THE ORACLE OF CAPITALI$M

Buffett, Munger lash out at "stupid" US-China tensions

WASHINGTON - MARCH 13: Warren Buffett, chairman and CEO of Berkshire Hathaway Inc., participates in a panel discussion, "Framing the Issues: Markets Perspectives," at Georgetown University March 13, 2007 in Washington, DC. Treasury Secretary Henry Paulson hosted the "Treasury Conference on U.S. Capital Markets Competativeness," a day-long program to focus on capital market issues like regulation, competition and other related topics. (Photo by Chip Somodevilla/Getty Images)

Investing legends Warren Buffett and Charlie Munger on Saturday urged the U.S. and China to settle their widening differences, arguing the superpowers have a "mutual interest" in continuing cooperation.

Why it matters: On multiple fronts, the world's two largest economies have found themselves at repeated loggerheads, with few signs of near-term reconciliation.

  • As tensions have worsened, some observers have mulled the extent to which both countries can afford to decouple from one other, the consequences of which would cascade across the global economy.

Driving the news: At a question and answer session at Berkshire Hathaway's annual meeting in Omaha, the billionaire dynamic duo insisted the U.S. and China need one another.

  • For his part, Munger cited tech giant Apple as a shining example of how the Sino-American relations should work, and blasted rising tensions as "stupid, stupid, stupid."
  • "If there’s one thing we should do is get along with China, and have lots of free trade with China…it’s in our mutual interest," Munger stated.
  • Attempts by either side to rattle the other should be responded to "with reciprocal kindness," the 99 year-old said.

What they're saying: Buffett, the 92-year old "Oracle of Omaha" whose advice on investing and markets has been widely followed for decades, argued both countries "have to get along with each other."

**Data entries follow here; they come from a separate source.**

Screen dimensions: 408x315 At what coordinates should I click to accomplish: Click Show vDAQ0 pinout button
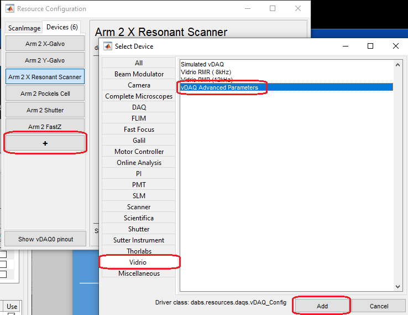(x=45, y=239)
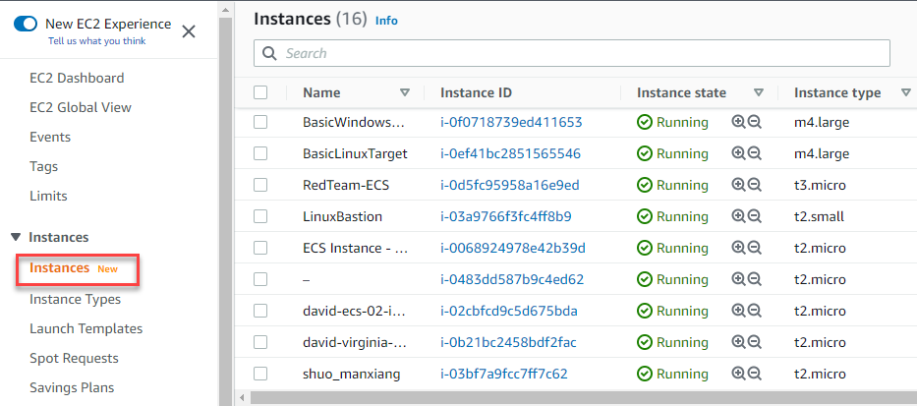Select the LinuxBastion instance checkbox
This screenshot has height=406, width=917.
pyautogui.click(x=260, y=217)
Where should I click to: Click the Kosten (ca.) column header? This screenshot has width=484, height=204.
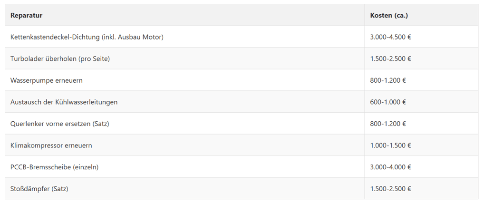(389, 15)
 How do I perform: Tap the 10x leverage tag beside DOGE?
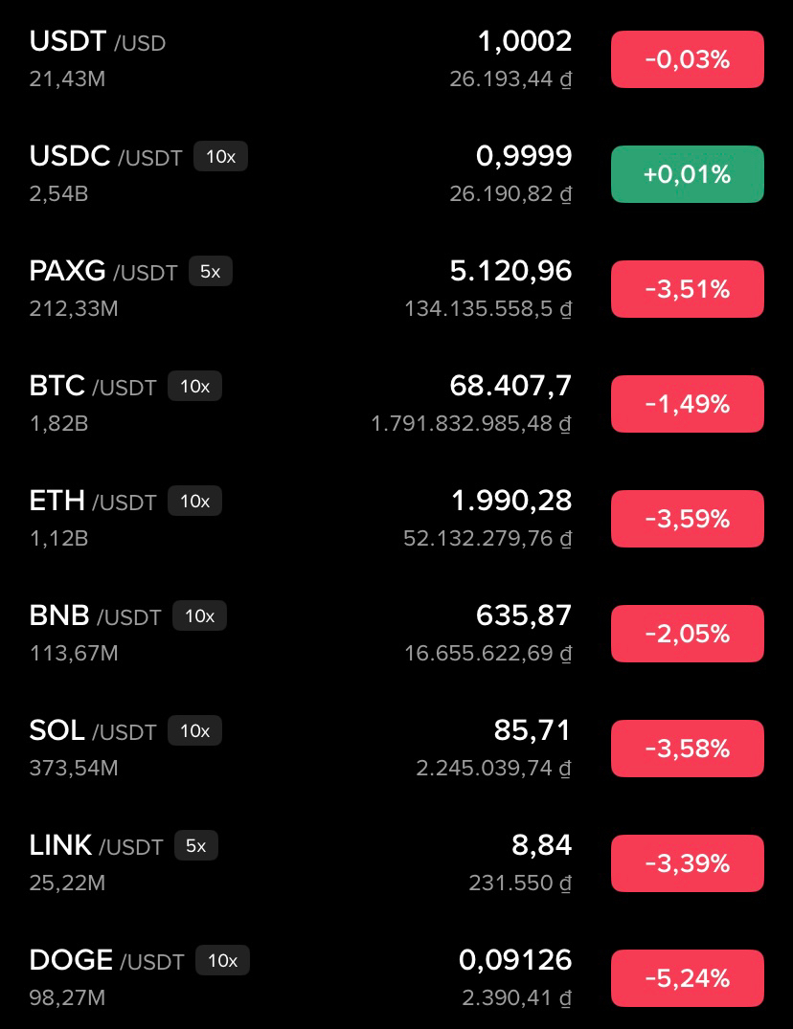tap(222, 960)
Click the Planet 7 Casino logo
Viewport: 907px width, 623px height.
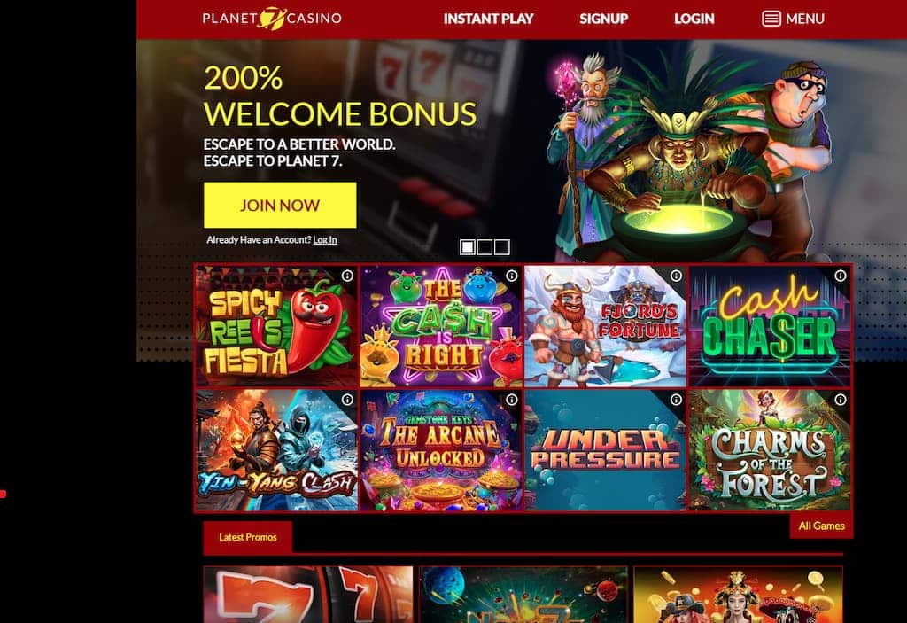[x=272, y=18]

  • "Part of it is how far you can judge how far you can push the other guy without them reacting," Buffett said.
  • "The alternative will drive them both into destruction, and increase the probability of something going wrong."

Buffett likened U.S.-China tensions to the Cold War, where America stared down the Soviet Union under the threat of a nuclear conflict that would lead to "mutually assured destruction."

  • That policy "kept a lot of things from happening...but Cuba was a close call," Buffett said.
  • "It's imperative that both U.S. and China understand what the game is and both can't push too hard, but both can prosper."